What is Hungary's SSC sector?

Hungary's Shared Services Centre (SSC) sector employs over 70,000 professionals across approximately 200 business centres, making it one of Europe's largest SSC hubs. Companies including BP, Morgan Stanley, BT, Sanofi, and dozens of other multinationals operate finance, accounting, HR, IT, and customer service functions from Hungary. The sector is evolving from transactional processing to analytics-driven Global Business Services (GBS) models, driving demand for data analysts, cloud engineers, and automation specialists. Employee turnover averages 11 to 15%, and 50% of decision-makers are considering provincial locations for expansion beyond Budapest. The sector values multilingual professionals, particularly those fluent in German, French, or Nordic languages alongside English.

What kind of jobs are available in Hungary for young people?

Young Hungarians have growing opportunities across multiple sectors. The SSC industry provides accessible entry points for multilingual graduates in finance, accounting, and IT support roles. Software development offers the highest salaries (over HUF 1.5 million monthly average for IT roles) with strong bootcamp and university pathways. The battery sector is creating thousands of new positions in Debrecen, Szeged, and Nyiregyhaza. The VET 4.0 reform provides 60%+ of minimum wage during company placements and invested HUF 100 billion in vocational institution upgrades. Solar energy installation is a growing career pathway with 8 GW already installed. The "I will become a nurse" scholarship programme supports entry into healthcare. Micro-credential courses launched in 2025 provide flexible upskilling options for career changers.
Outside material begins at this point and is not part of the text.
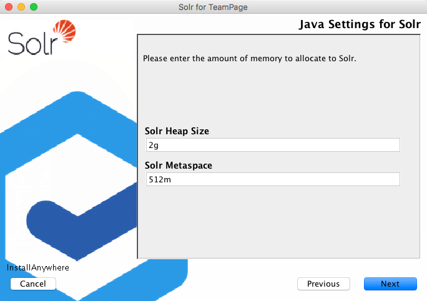427x301 pixels.
Task: Click the Solr for TeamPage window title
Action: pyautogui.click(x=213, y=6)
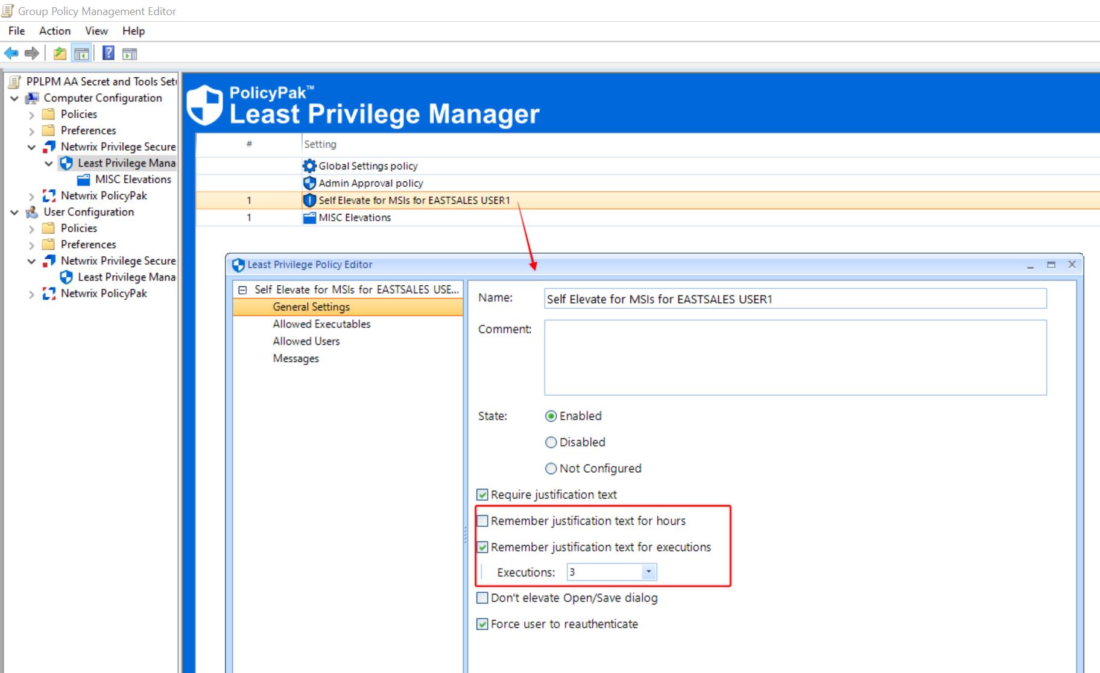
Task: Open the View menu
Action: 96,31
What jobs does Hungary need most?

Hungary's most critical workforce needs are in IT, manufacturing, healthcare, and construction. The country has 30,000 unfilled software developer positions, with ICT vacancies 218% above the national average. The battery sector needs thousands of engineers and technicians as CATL and BYD scale production. Automotive OEMs face 4,200 unfilled manufacturing roles (1,800 engineering/technical). Healthcare has 40,000 vacant nursing positions and 25,000 total healthcare vacancies. Construction faces a 13,600 annual worker shortfall, with 70% of buildings needing renovation. The country loses 30,000 to 40,000 workers annually to ageing and emigration, making the overall challenge as much demographic as it is educational.

Conclusion

Hungary's skills landscape in 2026 is defined by a country that attracted EUR 10+ billion in EV battery investment, operates five major automotive OEMs, employs 70,000+ SSC professionals, and installed 8 GW of solar capacity. Yet 30,000 developer positions remain unfilled, ICT workforce numbers are declining (the only EU country where this is happening), 40,000 nursing positions are vacant, and the country loses 30,000 to 40,000 workers annually to ageing and emigration. The gap between what Central Europe's most industrially diverse economy demands and what its workforce can deliver remains the central barrier to converting record investment into sustained competitive advantage.

The ten skills in demand in Hungary covered in this guide represent the intersection of EU-funded digitalisation strategy and acute workforce need. From software development with 30,000 unfilled positions and a declining ICT graduate pipeline, through EV battery engineering backed by EUR 10+ billion from five of the world's top ten manufacturers, cybersecurity driven by NIS2 compliance mandates, and healthcare confronting a 40,000-nurse shortage, each skill area offers clear returns on training investment. The organisations that close their skills gaps fastest will be the ones that attract talent, secure OEM supply contracts, and lead their industries as Hungary positions itself as Europe's battery capital and digital services hub.